Your answer should be the records again, unchanged in wording and free of images.

# # # # # # #

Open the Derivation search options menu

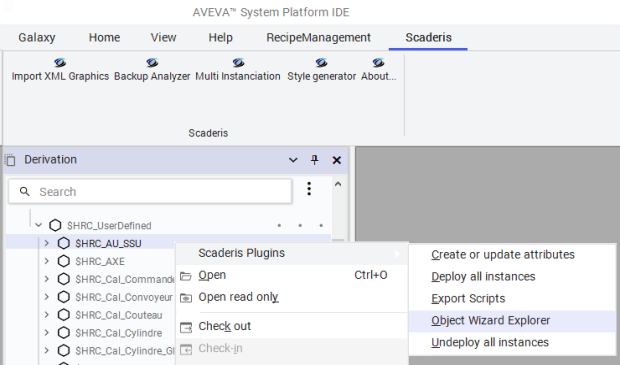pos(309,189)
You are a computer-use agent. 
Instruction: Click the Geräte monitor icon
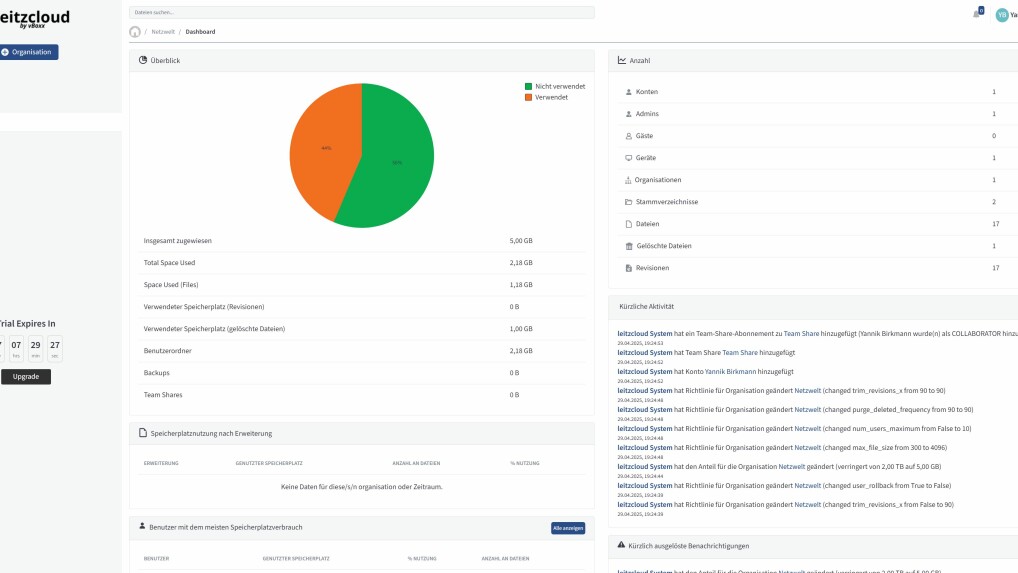coord(628,158)
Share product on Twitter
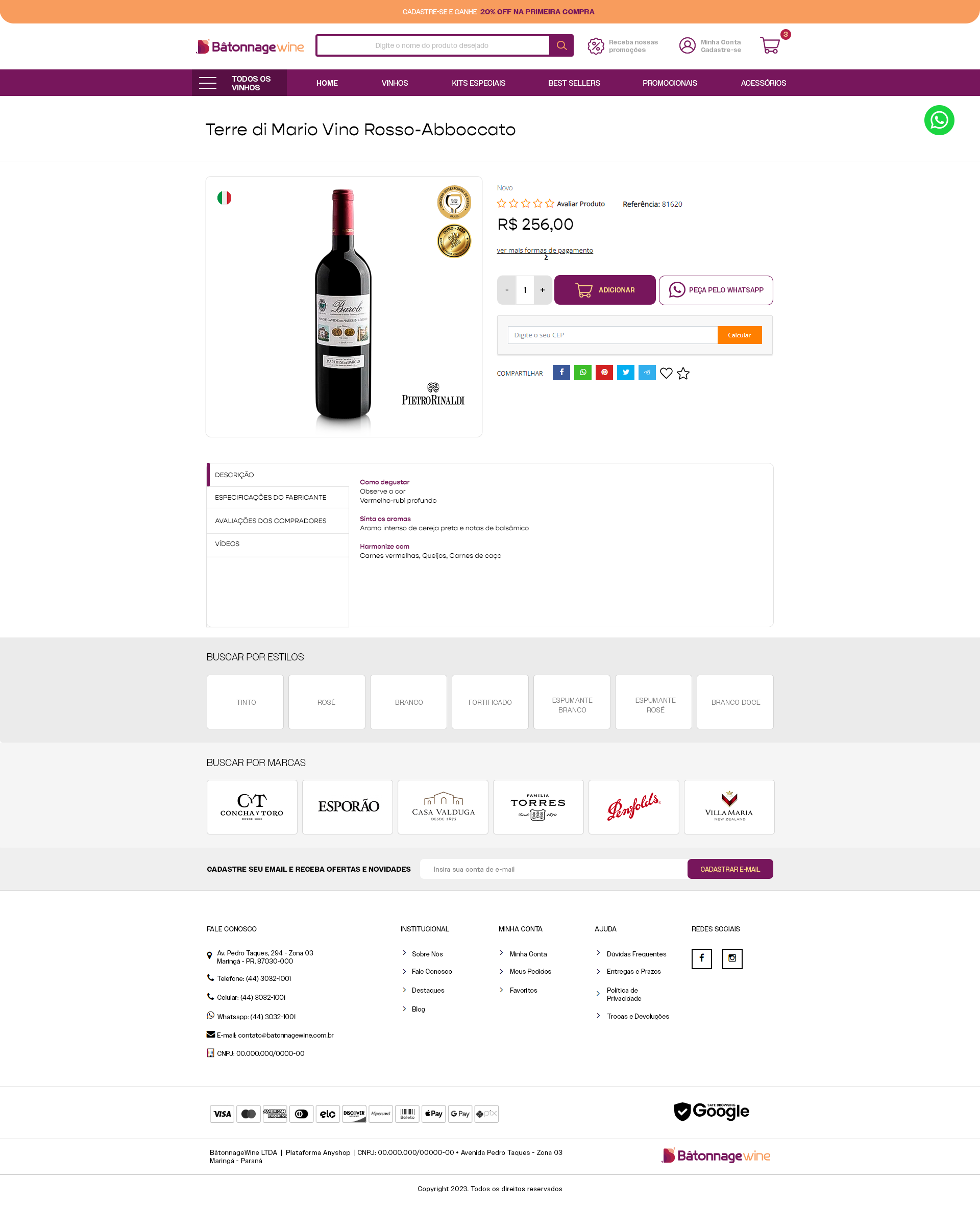This screenshot has height=1206, width=980. pos(625,373)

# # # # # # #

◆ **Answer box**:
Open the Derivation search options menu

pos(309,189)
You are a computer-use agent. 
Instruction: Click the Geräte monitor icon
coord(628,158)
Share product on Twitter
This screenshot has height=1206, width=980. pos(625,373)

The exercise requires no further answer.